TASK STATEMENT >> Reproduce the material verbatim, beginning with the line containing "Task: Click the add price alert bell icon" and continuing through the line containing "Click the collapse", with both of those lines included.

ENTRIES SHOWN >>
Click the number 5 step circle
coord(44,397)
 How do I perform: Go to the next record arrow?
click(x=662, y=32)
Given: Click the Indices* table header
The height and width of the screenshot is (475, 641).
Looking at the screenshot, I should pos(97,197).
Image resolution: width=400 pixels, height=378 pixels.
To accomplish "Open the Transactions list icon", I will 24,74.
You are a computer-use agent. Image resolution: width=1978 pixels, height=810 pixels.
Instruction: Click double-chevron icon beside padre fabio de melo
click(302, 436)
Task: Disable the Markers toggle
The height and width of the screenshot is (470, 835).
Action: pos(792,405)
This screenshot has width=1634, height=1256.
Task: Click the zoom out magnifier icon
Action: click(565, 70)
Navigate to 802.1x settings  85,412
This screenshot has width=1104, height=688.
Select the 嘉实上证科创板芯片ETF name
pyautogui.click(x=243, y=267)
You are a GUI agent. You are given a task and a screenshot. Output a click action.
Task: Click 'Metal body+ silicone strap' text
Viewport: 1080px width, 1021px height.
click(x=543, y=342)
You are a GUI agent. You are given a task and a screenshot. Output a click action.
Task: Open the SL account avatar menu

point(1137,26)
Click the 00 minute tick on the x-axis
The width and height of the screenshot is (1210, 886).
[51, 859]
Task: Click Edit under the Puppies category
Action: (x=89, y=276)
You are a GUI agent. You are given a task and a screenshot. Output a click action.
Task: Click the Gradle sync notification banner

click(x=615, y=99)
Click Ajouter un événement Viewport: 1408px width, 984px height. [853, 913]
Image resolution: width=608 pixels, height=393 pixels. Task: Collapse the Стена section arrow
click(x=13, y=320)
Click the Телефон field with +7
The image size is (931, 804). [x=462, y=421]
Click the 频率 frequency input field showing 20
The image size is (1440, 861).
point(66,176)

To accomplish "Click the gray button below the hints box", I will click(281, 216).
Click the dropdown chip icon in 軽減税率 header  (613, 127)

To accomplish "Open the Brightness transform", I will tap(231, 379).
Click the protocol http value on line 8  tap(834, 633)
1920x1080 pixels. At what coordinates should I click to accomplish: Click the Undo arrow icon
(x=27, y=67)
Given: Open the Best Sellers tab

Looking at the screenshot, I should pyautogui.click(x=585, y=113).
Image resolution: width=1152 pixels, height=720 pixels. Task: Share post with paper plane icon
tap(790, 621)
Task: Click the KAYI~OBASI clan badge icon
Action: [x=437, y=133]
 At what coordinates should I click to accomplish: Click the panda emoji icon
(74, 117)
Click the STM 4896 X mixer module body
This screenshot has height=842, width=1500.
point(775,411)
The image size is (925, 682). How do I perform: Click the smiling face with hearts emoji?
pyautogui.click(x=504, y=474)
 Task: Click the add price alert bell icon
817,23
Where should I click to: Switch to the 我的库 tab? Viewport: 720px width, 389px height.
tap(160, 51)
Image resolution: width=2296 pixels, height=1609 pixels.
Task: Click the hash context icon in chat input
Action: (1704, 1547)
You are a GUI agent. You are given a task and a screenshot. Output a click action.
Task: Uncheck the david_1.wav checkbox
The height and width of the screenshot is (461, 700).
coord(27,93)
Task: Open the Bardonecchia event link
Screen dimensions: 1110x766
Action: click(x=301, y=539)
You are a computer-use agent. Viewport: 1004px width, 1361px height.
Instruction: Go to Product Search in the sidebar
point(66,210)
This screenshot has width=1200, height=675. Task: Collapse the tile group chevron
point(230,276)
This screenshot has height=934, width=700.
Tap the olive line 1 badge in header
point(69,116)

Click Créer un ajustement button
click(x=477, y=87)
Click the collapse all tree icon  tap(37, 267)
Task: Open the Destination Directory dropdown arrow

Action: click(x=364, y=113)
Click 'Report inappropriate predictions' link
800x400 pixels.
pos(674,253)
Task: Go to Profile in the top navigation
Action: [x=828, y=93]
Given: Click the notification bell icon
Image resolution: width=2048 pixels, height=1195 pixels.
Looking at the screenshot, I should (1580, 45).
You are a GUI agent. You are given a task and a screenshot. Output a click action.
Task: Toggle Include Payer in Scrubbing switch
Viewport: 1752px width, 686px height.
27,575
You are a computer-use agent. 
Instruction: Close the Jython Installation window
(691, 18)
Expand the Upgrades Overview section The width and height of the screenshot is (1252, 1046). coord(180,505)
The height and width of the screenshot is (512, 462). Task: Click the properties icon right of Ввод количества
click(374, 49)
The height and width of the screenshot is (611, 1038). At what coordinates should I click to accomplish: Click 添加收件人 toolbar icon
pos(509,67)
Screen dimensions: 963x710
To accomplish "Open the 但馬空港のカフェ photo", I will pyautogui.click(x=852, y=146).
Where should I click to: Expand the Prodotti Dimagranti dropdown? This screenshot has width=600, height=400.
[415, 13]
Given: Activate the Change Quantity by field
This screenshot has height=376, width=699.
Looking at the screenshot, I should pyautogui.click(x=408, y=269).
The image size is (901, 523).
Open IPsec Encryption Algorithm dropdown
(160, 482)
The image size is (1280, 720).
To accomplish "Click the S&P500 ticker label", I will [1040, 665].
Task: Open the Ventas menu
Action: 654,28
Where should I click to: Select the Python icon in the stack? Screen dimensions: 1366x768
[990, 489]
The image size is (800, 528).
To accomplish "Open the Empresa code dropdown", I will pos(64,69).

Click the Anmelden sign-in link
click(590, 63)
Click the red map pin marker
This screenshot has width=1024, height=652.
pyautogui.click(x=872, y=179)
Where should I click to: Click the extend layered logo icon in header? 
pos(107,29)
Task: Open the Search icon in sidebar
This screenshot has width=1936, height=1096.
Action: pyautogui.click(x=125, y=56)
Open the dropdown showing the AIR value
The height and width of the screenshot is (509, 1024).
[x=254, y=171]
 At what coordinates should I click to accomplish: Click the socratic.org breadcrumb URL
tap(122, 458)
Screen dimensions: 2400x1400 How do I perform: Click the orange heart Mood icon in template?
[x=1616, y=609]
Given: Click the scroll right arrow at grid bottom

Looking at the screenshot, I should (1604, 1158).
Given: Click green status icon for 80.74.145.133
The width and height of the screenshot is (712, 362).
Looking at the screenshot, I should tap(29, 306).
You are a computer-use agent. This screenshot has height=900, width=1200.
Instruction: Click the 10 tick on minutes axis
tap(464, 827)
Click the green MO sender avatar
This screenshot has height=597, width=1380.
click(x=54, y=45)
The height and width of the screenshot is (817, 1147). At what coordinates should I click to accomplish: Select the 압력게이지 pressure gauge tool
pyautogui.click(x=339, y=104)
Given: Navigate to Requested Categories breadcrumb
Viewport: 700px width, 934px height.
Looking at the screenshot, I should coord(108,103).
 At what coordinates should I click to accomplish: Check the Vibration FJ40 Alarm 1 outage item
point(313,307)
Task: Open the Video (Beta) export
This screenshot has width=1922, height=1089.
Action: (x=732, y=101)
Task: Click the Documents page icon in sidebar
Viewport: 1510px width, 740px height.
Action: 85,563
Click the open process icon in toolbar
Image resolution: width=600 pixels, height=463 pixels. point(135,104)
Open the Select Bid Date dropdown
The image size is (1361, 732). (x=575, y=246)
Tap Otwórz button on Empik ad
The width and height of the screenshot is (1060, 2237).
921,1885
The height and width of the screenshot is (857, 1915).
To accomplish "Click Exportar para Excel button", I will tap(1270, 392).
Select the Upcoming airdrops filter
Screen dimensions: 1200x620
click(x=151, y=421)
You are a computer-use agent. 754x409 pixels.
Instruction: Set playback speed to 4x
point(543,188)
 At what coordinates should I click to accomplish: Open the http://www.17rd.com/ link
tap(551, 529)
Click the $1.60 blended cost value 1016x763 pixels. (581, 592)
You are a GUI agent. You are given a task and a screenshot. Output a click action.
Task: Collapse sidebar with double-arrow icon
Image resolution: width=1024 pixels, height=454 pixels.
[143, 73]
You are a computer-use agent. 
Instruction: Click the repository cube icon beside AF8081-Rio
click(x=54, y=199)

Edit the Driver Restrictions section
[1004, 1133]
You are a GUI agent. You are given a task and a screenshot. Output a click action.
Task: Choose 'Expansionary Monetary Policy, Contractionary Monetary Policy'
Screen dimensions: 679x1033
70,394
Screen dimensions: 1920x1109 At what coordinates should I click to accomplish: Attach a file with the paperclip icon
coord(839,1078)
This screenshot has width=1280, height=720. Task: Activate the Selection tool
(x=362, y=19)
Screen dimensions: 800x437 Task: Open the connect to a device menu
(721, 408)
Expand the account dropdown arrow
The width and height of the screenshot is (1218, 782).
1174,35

EXERCISE OUTPUT >>
 Task: Click the add price alert bell icon
817,23
Where should I click to: Switch to the 我的库 tab? Viewport: 720px width, 389px height.
tap(160, 51)
Image resolution: width=2296 pixels, height=1609 pixels.
Task: Click the hash context icon in chat input
Action: (1704, 1547)
You are a GUI agent. You are given a task and a screenshot. Output a click action.
Task: Uncheck the david_1.wav checkbox
The height and width of the screenshot is (461, 700).
coord(27,93)
Task: Open the Bardonecchia event link
Screen dimensions: 1110x766
Action: click(x=301, y=539)
You are a computer-use agent. Viewport: 1004px width, 1361px height.
Instruction: Go to Product Search in the sidebar
point(66,210)
This screenshot has width=1200, height=675. Task: Collapse the tile group chevron
point(230,276)
This screenshot has height=934, width=700.
Tap the olive line 1 badge in header
point(69,116)

Click Créer un ajustement button
click(x=477, y=87)
Click the collapse all tree icon  tap(37, 267)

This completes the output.